-
Improvement
-
Resolution: Fixed
-
Minor
-
3.10
-
MOODLE_310_STABLE
-
MOODLE_310_STABLE
-
MDL-68726-master -
Moodle automatically runs the Solr 'optimize' task every night via a scheduled task. This is a bad thing. At least in most versions of Solr, what optimize does is to rewrite the entire index (which may consist of multiple 'segment' files) into a single file. This has the following impacts:
- In theory it might save disk space (the single file will not have any 'deleted' spaces in it), but in practice, you need 2x disk space each time it runs optimize, so I'm not sure what was the point of saving the space given that you need to keep it free anyway...
- In theory it might make it faster, but Solr is perfectly fast with multiple segments.
- With a sufficiently large index, it stops working anyway because it hits a Moodle time limit (120 seconds probably).

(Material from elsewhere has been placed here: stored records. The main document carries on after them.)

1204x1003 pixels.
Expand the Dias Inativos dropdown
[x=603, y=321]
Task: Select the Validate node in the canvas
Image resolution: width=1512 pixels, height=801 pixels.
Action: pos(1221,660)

- If you ever stop running optimise, you end up with one massive segment (e.g. 35GB) and Solr will create and use other segments, but will never free up that one unless 32.5GB of the 35GB gets deleted.
It seems to be a generally-held belief that optimise is not usually necessary, and is only maybe a benefit if you have a static index (e.g. your website is only updated every 3 months, you update it and hit optimise then). From experience at the OU (struggling to get the 35GB segment deleted) I concur with this belief.
Anyway, I would suggest that deciding to optimise, which is a quite drastic step, is something you should only do with full understanding and due consideration, which would indicate to me that the application shouldn't do it automatically!
The scheduled task is used by other search engine plugins so rather than literally remove the task, I propose simply deleting the implementation within Solr.
Along with this change I'm also going to make it add an mtrace when optimise does nothing (the default implementation) so that admins can tell if the search engine has not implemented it, basically just if they're wondering 'does this task do anything'.